Headlining Death and Failure
Friday, August 31st, 2007The headline in the British newspaper The Telegraph overstated it: “UK cancer survival rate lowest in Europe.” Four paragraphs down we learn, instead, that “In total, 52.7pc of women survived for five years after being diagnosed between 2000 and 2002. Only Ireland, Northern Ireland, Scotland, the Czech Republic and Poland did worse.”

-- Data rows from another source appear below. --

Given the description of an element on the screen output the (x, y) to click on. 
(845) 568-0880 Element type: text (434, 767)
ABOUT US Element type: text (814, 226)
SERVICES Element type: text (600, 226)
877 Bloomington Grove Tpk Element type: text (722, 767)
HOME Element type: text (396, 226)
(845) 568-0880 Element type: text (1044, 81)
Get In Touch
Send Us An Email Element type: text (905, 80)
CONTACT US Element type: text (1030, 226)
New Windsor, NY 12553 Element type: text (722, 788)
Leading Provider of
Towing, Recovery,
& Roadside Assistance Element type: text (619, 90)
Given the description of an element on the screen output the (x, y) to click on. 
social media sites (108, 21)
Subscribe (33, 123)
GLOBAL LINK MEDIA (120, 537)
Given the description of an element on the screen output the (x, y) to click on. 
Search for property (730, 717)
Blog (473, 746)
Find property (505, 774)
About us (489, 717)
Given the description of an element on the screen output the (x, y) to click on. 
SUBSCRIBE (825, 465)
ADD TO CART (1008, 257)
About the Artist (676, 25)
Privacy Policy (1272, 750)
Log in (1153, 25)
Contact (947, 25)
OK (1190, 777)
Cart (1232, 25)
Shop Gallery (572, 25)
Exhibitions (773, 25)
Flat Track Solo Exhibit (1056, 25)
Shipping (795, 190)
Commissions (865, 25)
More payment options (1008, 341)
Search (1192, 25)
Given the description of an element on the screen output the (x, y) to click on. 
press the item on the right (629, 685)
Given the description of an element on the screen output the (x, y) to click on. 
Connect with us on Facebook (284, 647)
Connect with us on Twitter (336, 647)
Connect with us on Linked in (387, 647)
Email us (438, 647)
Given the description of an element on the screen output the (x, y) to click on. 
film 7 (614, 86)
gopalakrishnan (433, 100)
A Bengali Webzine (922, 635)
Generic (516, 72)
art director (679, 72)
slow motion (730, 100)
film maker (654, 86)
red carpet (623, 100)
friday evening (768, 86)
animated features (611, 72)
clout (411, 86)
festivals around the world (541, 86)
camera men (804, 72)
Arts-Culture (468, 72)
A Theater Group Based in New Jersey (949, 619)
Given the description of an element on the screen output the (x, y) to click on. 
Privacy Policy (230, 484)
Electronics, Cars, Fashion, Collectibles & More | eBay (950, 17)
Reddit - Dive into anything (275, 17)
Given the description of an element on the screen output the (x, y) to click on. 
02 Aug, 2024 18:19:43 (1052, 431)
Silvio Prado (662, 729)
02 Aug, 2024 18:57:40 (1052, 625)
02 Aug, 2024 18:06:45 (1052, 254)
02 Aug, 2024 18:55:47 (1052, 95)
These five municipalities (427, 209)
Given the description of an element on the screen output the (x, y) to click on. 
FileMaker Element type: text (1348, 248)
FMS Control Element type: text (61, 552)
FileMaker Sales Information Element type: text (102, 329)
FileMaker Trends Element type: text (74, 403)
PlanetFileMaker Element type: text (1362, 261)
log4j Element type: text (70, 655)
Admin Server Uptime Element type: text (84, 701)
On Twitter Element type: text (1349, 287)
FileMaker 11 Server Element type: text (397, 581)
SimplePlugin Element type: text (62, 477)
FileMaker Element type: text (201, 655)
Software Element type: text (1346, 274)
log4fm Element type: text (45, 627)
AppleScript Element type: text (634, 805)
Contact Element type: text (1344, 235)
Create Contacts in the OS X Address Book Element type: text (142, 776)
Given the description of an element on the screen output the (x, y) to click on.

The funny thing about the predicament — and by “funny” I don’t mean to imply that I’m laughing in any way — is that Britain’s National Health Service spends three times more per patient than Poland does.
Well, as we’ve seen here in America’s schools, throwing money at problems just doesn’t work. Not when the real problem is the quasi-socialist method of distributing the goods. Incentives go all out of whack, even information goes out of whack. Bureaucrats and managers suck up huge hunks of money without actually directing services where services are due.
One researcher in Britain explained the cause pretty well: “We have good evidence that survival for lung cancer has been compromised by long waiting lists for radiotherapy treatment.”
Yup, I’ve argued this before: socialized medicine rations care. And the chief way socialized medicine does this is with rationing by waiting.
You cut down demand,
To meet your limited supply,
If, by making them wait,
Enough patients die.
There’s rhyme there, but not much reason.
This is Common Sense. I’m Paul Jacob.